En effet, l’identification de biomarqueurs pouvant maitriser la qualité des produits est vue comme étant une stratégie innovante pour développer des produits économiquement viables et acceptables par les consommateurs. La protéomique permet d’identifier des biomarqueurs, les caractériser et de les évaluer pour leur utilisation industrielle.
Il y a un fort intérêt en Algérie pour développer la filière viande afin de subvenir aux besoins des consommateurs. Ces approches à haut débits sont une des méthodes permettant d’augmenter la rentabilité de la filière tout en sécurisant des produits de haute qualité.
Quelles collaborations entre chercheurs, universités et industries pourraient selon vous accélérer le développement de la bio-informatique en Algérie ?
Le montage de projets de recherches est la collaboration gagnante-gagnante qui pourrait accélérer l’appropriation de ces outils tout en améliorant les compétences et connaissances des utilisateurs.
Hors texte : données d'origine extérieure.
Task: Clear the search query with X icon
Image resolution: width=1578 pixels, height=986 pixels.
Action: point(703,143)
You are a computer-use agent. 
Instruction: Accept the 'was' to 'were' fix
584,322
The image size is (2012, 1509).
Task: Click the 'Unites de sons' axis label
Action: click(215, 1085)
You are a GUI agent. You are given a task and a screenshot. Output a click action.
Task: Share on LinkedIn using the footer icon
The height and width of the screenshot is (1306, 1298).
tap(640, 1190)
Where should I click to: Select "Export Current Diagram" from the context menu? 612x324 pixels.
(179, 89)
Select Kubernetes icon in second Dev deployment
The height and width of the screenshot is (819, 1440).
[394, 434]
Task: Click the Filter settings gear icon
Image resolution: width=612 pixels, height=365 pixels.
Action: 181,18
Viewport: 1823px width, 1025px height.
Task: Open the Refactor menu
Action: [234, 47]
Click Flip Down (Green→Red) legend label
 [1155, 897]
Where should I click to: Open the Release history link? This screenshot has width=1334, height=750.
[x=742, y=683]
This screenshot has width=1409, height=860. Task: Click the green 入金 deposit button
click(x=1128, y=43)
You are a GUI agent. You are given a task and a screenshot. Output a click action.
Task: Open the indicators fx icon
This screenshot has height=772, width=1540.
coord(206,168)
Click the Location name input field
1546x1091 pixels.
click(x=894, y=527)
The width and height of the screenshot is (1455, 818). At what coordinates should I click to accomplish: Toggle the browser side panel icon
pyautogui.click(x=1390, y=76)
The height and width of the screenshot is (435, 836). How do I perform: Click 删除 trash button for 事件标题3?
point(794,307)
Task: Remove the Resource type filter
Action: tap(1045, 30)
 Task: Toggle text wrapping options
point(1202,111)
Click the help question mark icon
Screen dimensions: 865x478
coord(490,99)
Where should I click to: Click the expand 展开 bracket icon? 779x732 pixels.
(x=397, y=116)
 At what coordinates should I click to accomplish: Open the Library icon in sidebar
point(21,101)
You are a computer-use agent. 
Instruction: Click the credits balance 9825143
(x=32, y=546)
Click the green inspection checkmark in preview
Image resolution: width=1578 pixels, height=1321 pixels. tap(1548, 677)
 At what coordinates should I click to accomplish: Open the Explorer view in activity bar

Quel serait, selon vous, le rôle des institutions algériennes pour encourager et soutenir les jeunes chercheurs dans le domaine des sciences OMICS et de la bio-informatique ?
Le principal rôle est d’accompagner financièrement le développement de projets d’envergure tout en veillant à la mise en place des infrastructures omiques et développement des compétences en bio-informatiques et biostatistiques. L’accompagnement pour le développement de bases de données et leur gestion serait aussi très attendus.